41.3.3 Misidentifying the population - A very skewed population

plot(density(rgamma(1000, .5, scale=2)), main="Population Shape - very skewed")

MC.coverage <- FALSE
boot.coverage <- FALSE
param.coverage <- FALSE

for(i in 1:200){
  myData <- rgamma(15, .5, scale=2)
  trueSigma2 <- .5*2^2
  n <- length(myData)
  MC.var <- 0
  Boot.var <- 0
  xbar <- mean(myData)
  sd <- sd(myData)
  for(j in 1:1000){
    #Assuming the data was drawn from a normal population
    MC.var[j] <- var(rnorm(n, xbar, sd))
    Boot.var[j] <- var(sample(myData, replace=TRUE))
  }
  MC.ci <- quantile(MC.var, c(0.025, 0.975))
  Boot.ci <- quantile(Boot.var, c(0.025, 0.975))
  param.ci <- (n-1)*var(myData)/qchisq(c(0.975, 0.025), n-1)
  MC.coverage[i] <- MC.ci[1] <= trueSigma2 & MC.ci[2] >= trueSigma2
  boot.coverage[i] <- Boot.ci[1] <= trueSigma2 & Boot.ci[2] >= trueSigma2
  param.coverage[i] <- param.ci[1] <= trueSigma2 & param.ci[2] >= trueSigma2
  MC.width[i] <- diff(MC.ci)
  boot.width[i] <- diff(Boot.ci)
  param.width[i] <- diff(param.ci)
}
results <- data.frame('method' = c("Classic","MC","Bootstrap"),
                      'coverage'=c(mean(param.coverage),mean(MC.coverage),mean(boot.coverage)),
                      'width' = c(mean(param.width),mean(MC.width), mean(boot.width)))
results

     method coverage     width
1   Classic     0.58 11.024475
2        MC     0.57  8.206736
3 Bootstrap     0.62  8.402749

Bottom line - if we misidentify the model MC methods can underperform bootstrap. Why do all three of these do so bad though? Small sample size is the answer. Let’s dig further into the effect of sample size on the performance of bootstrap estimation.
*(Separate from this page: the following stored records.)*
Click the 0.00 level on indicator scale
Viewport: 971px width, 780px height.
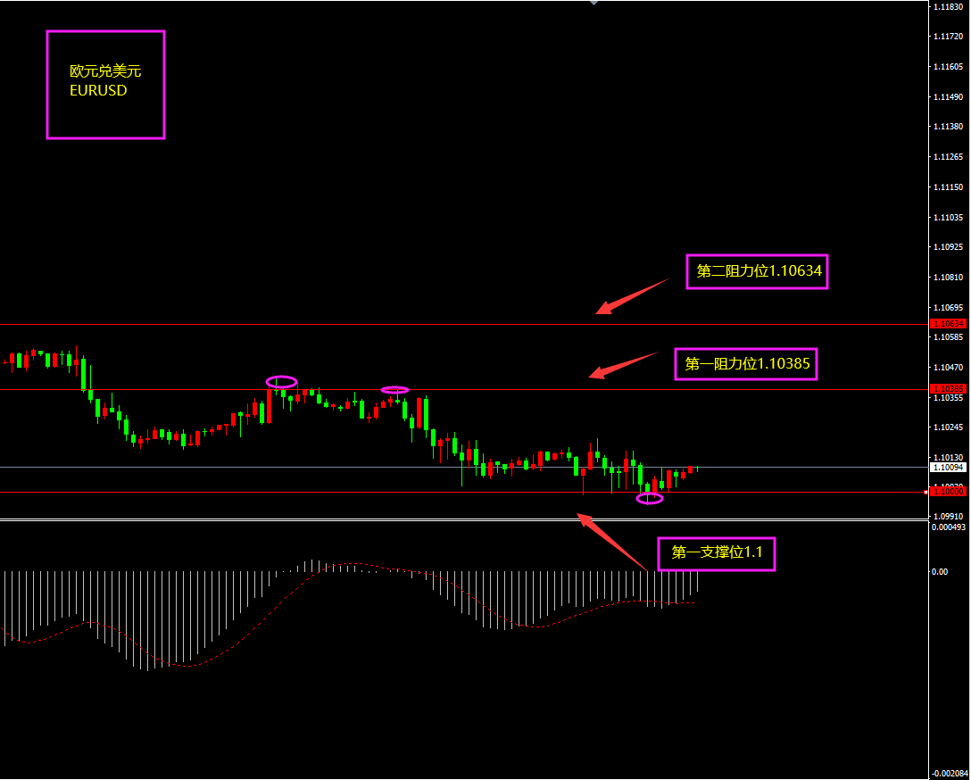[940, 571]
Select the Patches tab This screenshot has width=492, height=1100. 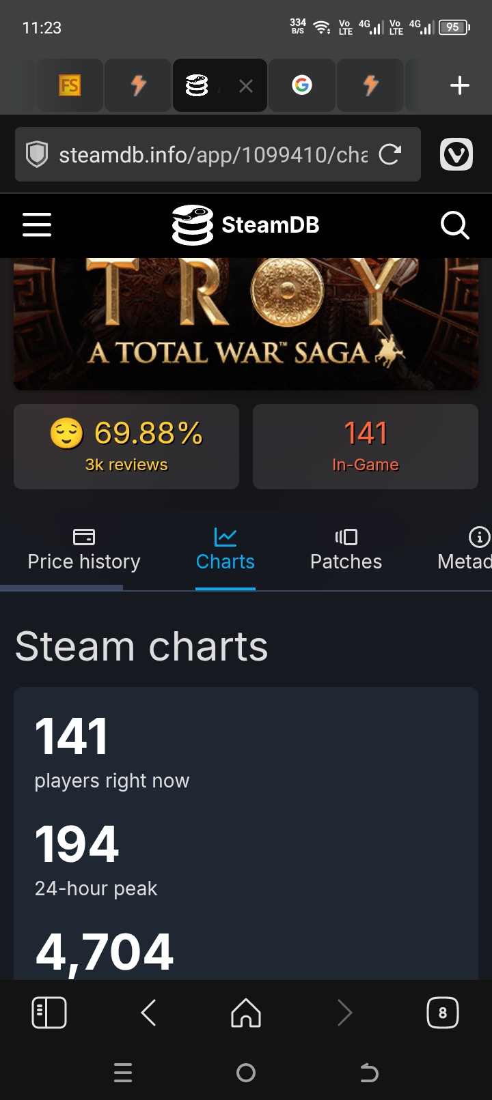coord(346,550)
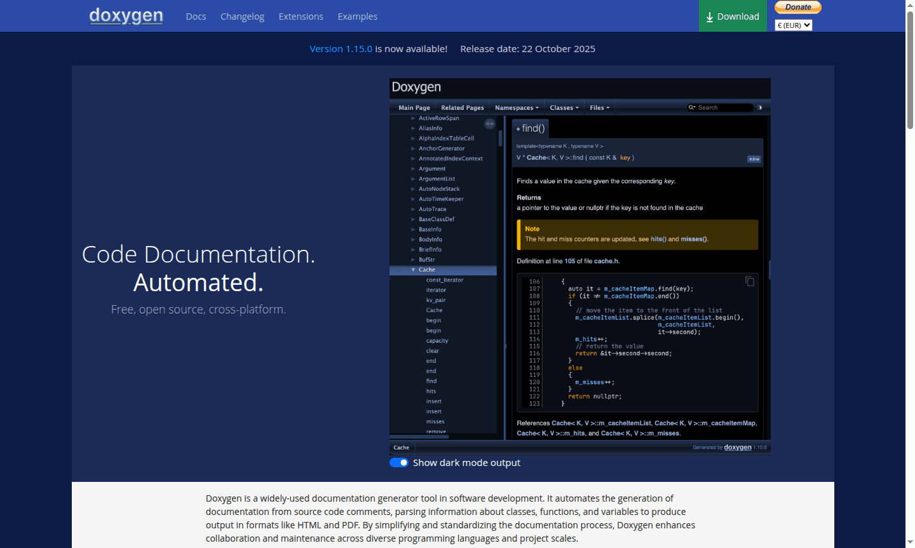
Task: Click the Version 1.15.0 link
Action: point(341,48)
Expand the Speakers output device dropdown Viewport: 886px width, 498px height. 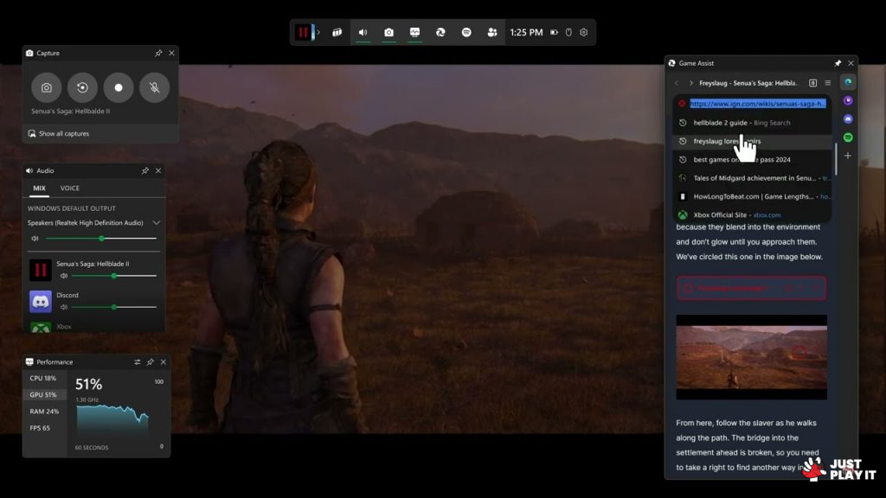pyautogui.click(x=157, y=222)
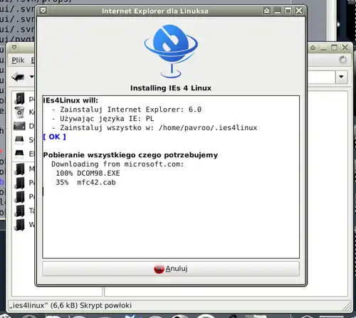Shade the Internet Explorer dla Linuksa window
The image size is (356, 318).
click(266, 11)
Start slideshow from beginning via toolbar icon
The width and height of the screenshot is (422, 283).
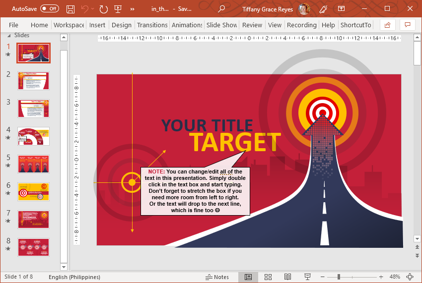point(118,9)
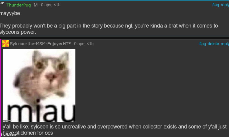Open ThunderPug's user profile link

(x=19, y=5)
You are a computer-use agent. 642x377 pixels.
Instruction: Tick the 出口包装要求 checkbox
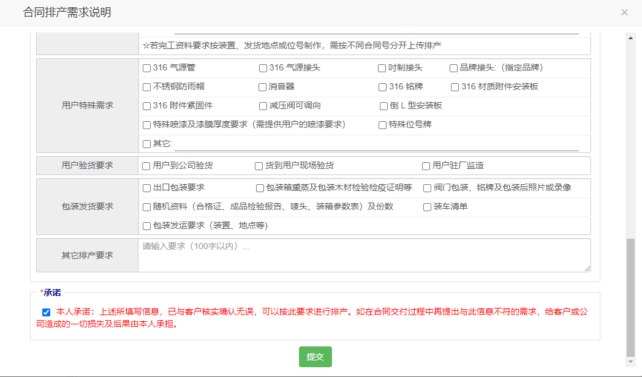(x=146, y=188)
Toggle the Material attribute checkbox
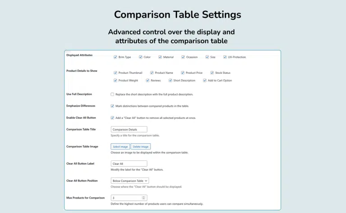 point(160,57)
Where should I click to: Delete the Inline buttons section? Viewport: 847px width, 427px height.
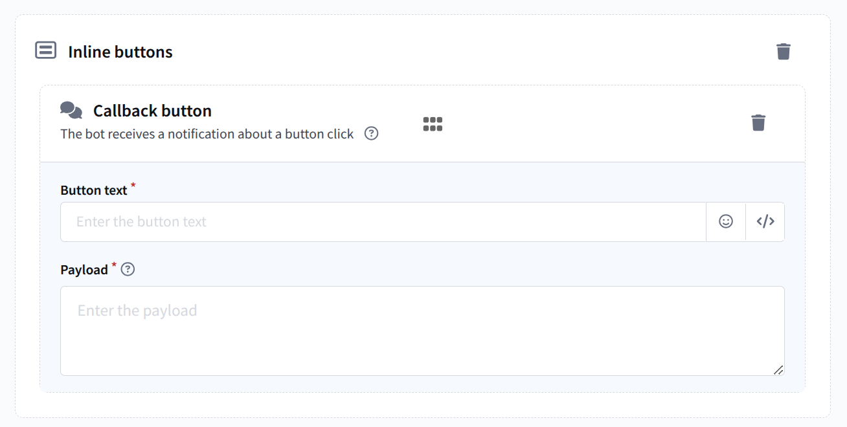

41.4 Sensitivity to sample size

We will look at samples of size 10, 20, 30,…, 100 and how the three methods perform on this same population.

n <- seq(10, 100, 10)
MC.rate <- 0
boot.rate <- 0
param.rate <- 0
results <- data.frame(n, MC.rate, boot.rate, param.rate)

for(samplesize in n){
  MC.coverage <- FALSE
  boot.coverage <- FALSE
  param.coverage <- FALSE
  
  for(i in 1:200){
    myData <- rgamma(samplesize, .5, scale=2)
    trueSigma2 <- .5*2^2
    MC.var <- 0
    Boot.var <- 0
    xbar <- mean(myData)
    sd <- sd(myData)
    for(j in 1:1000){
      #Assuming the data was drawn from a normal population
      MC.var[j] <- var(rnorm(samplesize, xbar, sd))
      Boot.var[j] <- var(sample(myData, replace=TRUE))
    }
    MC.ci <- quantile(MC.var, c(0.025, 0.975))
    Boot.ci <- quantile(Boot.var, c(0.025, 0.975))
    param.ci <- (samplesize-1)*var(myData)/qchisq(c(0.975, 0.025), samplesize-1)
    MC.coverage[i] <- MC.ci[1] <= trueSigma2 & MC.ci[2] >= trueSigma2
    boot.coverage[i] <- Boot.ci[1] <= trueSigma2 & Boot.ci[2] >= trueSigma2
    param.coverage[i] <- param.ci[1] <= trueSigma2 & param.ci[2] >= trueSigma2
  }
  results[results$n==samplesize, 2:4]=c(mean(MC.coverage),
                                        mean(boot.coverage),
                                        mean(param.coverage))
    
}

plot(x=results$n, y=results$MC.rate, type="l", ylim=c(0,1), main="'95%' CI Coverage Rate vs Sample Size (skewed population)",
     xlab="Sample Size", ylab="Coverage Rate")
abline(h=.95, lty=2)
lines(x=results$n, y=results$boot.rate, col="blue")
lines(x=results$n, y=results$param.rate, col="red")
legend(x=10, y=.4, legend=c("MC","Boot","Parametric"), col=c("black","blue","red"), lwd=2)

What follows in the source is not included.